Using cgexec vs cgroup.procs for memory accounting using cgroups


I ran into an interesting situation yesterday with the cgroups memory controller. I have always thought that the memory reported by cgroups was the processes' total memory consumption, but it seems like that is not the case.

I wrote the following Java programming for testing:

import java.util.Scanner;

class TestApp {

  public static void main(String args[]) {

    int[] arr;

    Scanner in = new Scanner(System.in);
    System.out.println("Press enter to allocate memory");
    in.nextLine();

    arr = new int[1024*1024];
    System.out.println("Allocated memory");
    while(true);
  }

}

When running the above with cgexec, the memory usage is vastly different from when echoing the PID of the JVM into the cgroup.procs file of the cgroup. It seems like cgroups report memory usage for the process after it has been placed inside the cgroup.

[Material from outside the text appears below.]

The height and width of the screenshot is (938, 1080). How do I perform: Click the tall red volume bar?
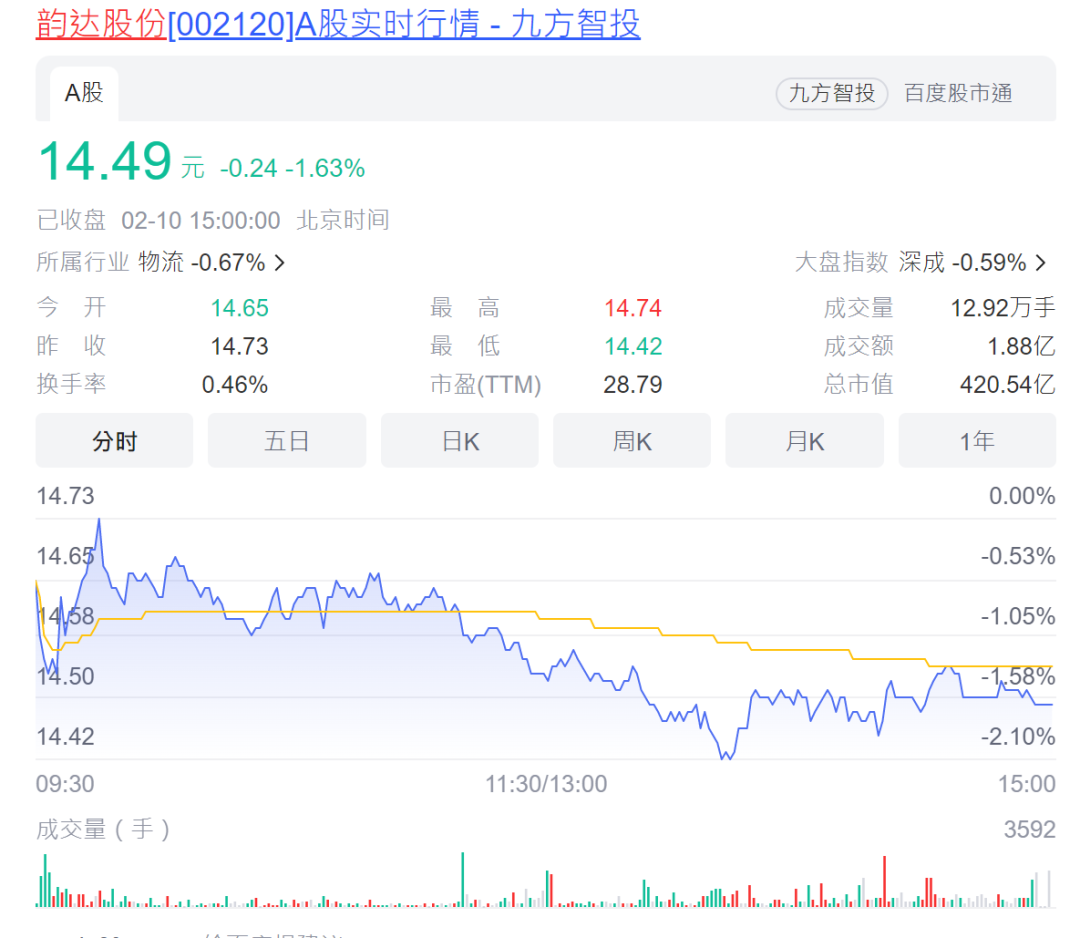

How does cgroup account for memory? It seems like when using cgexec, the JVMs consumption is accounted for. On the other hand, when starting the JVM outside of the cgroup, and moving it into it later by writing the PID into the cgroup.procs file, the memory consumption reported in memory.usage_in_bytes remains zero, until I hit enter and consumption goes up to 1024 * 1024 * 4 as expected.

Furthermore, the memory consumption reported by cgroups is not entirely the same as the memory consumption reported by top, for example.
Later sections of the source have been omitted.